Dies bedeutet, dass diese Phase für alle Studierenden, die nach dem Zeitpunkt des Inkrafttretens der Neuregelung ihr Studium beendet haben, entfällt. Studierende, die vor dem 01.10.2004 ihr Studium der Humanmedizin mit bestandenem Dritten Abschnitt der Ärztlichen Prüfung beendet haben, haben die achtzehnmonatige Tätigkeit als Arzt im Praktikum abzuleisten.
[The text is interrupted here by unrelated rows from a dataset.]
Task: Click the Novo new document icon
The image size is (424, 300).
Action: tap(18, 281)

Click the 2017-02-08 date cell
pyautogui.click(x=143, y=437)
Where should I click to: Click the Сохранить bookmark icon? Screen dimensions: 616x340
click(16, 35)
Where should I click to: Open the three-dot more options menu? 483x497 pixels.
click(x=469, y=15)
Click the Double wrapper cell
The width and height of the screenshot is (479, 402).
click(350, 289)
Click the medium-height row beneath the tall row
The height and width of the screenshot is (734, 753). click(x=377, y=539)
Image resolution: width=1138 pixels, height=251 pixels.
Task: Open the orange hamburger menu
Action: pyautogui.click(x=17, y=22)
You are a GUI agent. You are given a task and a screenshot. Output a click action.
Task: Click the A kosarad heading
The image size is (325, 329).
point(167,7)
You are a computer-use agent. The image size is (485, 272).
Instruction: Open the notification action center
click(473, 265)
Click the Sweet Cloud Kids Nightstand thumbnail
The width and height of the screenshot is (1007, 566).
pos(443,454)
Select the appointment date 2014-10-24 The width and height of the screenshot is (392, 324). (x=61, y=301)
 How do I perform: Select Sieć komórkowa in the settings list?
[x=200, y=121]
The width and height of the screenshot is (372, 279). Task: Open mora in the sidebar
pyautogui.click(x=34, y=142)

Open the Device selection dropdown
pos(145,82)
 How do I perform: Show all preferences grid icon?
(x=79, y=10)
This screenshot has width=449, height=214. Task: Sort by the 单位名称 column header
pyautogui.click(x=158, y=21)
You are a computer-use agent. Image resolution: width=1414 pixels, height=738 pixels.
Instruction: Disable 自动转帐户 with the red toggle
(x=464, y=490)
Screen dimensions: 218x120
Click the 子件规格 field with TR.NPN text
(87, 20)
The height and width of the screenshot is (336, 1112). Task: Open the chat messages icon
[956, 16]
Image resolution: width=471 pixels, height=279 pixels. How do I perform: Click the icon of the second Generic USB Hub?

Die DKG hatte bereits im Vorfeld des Gesetzgebungsverfahrens thematisiert, dass die Abschaffung der AiP-Phase zu Mehrkosten im Krankenhaus führt und eine Refinanzierung dieser Mehrkosten eingefordert. Nach den politischen Konsensverhandlungen zur Gesundheitsreform ist eine Umsetzung der Refinanzierung im Rahmen des Gesetzes zur Modernisierung der Gesetzlichen Krankenversicherung (GMG) durch Erweiterungen des § 6 Abs. 1 BPflV (Art. 14) und der §§ 4 und 10 KHEntgG (Art. 15) erfolgt.

Der Gesetzgeber hat sich gegen eine echte Stichtagsregelung (Wegfall der AiP-Phase für alle Ärzte zum 01.10.2004) entschieden, da durch eine solche Regelung durch Gesetz in bestehende Ausbildungsverträge eingegriffen worden wäre, die in aller Regel tarifvertraglich gebunden sind. Der Gesetzgeber sieht jedoch die Übergangsfälle, die noch nach dem 01.10.2004 ihre AiP-Phase zu Ende bringen müssen, durch die entsprechenden Refinanzierungstatbestände des GMG dahingehend abgesichert, dass sie den Vergütungsstatuts eines Assistenzarztes erhalten können.